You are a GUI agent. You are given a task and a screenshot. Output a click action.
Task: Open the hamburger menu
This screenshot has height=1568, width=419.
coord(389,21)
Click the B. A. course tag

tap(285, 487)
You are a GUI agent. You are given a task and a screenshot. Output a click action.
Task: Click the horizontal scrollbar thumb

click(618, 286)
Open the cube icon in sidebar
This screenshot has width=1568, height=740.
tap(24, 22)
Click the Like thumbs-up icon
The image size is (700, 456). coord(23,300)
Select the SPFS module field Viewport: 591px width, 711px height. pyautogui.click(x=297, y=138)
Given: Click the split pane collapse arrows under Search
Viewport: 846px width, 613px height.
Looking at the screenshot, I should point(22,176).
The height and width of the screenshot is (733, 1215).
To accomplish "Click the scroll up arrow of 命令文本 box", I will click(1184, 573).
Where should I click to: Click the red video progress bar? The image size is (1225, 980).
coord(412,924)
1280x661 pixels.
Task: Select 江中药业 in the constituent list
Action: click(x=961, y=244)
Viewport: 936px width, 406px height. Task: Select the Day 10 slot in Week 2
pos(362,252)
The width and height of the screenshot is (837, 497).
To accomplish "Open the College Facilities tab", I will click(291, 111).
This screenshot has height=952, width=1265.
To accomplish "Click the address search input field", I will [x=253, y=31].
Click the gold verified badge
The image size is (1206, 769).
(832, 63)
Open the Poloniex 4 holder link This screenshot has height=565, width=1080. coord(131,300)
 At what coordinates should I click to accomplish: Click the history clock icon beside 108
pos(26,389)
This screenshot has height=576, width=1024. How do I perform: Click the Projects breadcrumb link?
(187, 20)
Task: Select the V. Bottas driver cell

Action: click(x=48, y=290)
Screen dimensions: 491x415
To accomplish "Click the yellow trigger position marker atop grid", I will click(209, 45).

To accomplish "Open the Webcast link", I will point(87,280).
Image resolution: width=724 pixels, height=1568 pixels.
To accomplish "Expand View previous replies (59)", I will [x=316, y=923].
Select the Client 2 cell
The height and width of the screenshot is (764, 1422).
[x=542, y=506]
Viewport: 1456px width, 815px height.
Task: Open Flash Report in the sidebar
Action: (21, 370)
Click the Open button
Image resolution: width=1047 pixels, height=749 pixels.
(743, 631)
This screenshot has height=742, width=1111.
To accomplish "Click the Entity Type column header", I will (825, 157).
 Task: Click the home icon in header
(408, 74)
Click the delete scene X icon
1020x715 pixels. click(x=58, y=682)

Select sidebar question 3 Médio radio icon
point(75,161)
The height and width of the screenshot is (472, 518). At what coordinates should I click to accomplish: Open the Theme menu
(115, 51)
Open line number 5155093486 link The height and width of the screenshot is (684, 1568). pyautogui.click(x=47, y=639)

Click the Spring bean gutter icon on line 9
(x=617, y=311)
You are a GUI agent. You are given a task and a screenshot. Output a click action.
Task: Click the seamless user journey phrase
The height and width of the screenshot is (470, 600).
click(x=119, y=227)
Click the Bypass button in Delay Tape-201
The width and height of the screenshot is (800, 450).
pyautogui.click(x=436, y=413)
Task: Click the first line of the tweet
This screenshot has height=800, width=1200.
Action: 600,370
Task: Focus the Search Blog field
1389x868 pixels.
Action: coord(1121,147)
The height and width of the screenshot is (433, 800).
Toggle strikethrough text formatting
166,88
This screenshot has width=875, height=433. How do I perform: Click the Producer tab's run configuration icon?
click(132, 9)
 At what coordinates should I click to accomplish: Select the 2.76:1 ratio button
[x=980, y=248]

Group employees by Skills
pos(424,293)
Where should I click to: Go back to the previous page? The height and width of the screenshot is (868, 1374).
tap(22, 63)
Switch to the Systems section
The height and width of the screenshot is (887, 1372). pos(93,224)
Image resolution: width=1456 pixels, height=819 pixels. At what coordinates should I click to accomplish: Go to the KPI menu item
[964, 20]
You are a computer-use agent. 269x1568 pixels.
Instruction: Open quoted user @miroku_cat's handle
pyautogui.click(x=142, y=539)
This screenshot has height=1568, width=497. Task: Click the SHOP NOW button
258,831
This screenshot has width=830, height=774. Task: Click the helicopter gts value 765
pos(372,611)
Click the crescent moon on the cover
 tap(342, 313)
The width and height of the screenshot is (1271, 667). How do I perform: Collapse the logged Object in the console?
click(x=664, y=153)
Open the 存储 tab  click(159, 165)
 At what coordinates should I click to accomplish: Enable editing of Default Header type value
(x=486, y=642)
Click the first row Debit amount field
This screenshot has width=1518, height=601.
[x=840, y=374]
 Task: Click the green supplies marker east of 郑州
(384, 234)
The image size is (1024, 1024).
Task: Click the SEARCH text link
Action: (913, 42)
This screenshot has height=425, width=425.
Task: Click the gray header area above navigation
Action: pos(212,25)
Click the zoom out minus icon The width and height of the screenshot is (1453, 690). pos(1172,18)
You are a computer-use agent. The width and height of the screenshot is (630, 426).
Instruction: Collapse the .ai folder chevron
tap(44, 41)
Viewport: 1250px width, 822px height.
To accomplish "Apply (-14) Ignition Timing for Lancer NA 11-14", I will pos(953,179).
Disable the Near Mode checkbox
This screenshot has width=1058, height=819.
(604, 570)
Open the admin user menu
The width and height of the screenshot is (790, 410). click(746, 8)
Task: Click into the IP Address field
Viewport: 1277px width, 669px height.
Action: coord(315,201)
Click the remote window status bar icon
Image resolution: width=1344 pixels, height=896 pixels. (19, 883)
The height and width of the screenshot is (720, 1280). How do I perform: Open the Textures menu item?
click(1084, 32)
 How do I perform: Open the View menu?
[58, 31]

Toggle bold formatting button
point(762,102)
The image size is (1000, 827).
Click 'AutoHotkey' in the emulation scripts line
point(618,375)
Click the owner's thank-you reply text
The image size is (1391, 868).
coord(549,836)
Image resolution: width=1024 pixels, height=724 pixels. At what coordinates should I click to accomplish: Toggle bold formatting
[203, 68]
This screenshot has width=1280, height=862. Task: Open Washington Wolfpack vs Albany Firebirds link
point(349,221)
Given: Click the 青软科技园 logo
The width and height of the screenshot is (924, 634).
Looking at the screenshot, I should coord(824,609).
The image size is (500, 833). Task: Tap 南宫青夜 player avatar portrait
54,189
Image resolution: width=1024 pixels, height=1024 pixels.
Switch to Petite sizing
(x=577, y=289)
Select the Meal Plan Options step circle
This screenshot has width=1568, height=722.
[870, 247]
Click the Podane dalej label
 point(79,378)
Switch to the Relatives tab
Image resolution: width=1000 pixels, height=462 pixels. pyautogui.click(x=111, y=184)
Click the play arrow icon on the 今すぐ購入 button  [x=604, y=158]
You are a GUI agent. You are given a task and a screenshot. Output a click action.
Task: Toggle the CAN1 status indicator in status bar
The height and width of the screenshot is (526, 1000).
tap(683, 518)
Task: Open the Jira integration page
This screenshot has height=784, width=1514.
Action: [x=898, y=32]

=-=-=-=-=

What to do: Copy out, word for word, the part of the entries above that begins at the line with "Image resolution: width=1047" and ends at the line with "Task: Click the seamless user journey phrase", including both.

Problem solution:
Image resolution: width=1047 pixels, height=749 pixels.
(743, 631)
This screenshot has height=742, width=1111.
To accomplish "Click the Entity Type column header", I will (825, 157).
 Task: Click the home icon in header
(408, 74)
Click the delete scene X icon
1020x715 pixels. click(x=58, y=682)

Select sidebar question 3 Médio radio icon
point(75,161)
The height and width of the screenshot is (472, 518). At what coordinates should I click to accomplish: Open the Theme menu
(115, 51)
Open line number 5155093486 link The height and width of the screenshot is (684, 1568). pyautogui.click(x=47, y=639)

Click the Spring bean gutter icon on line 9
(x=617, y=311)
You are a GUI agent. You are given a task and a screenshot. Output a click action.
Task: Click the seamless user journey phrase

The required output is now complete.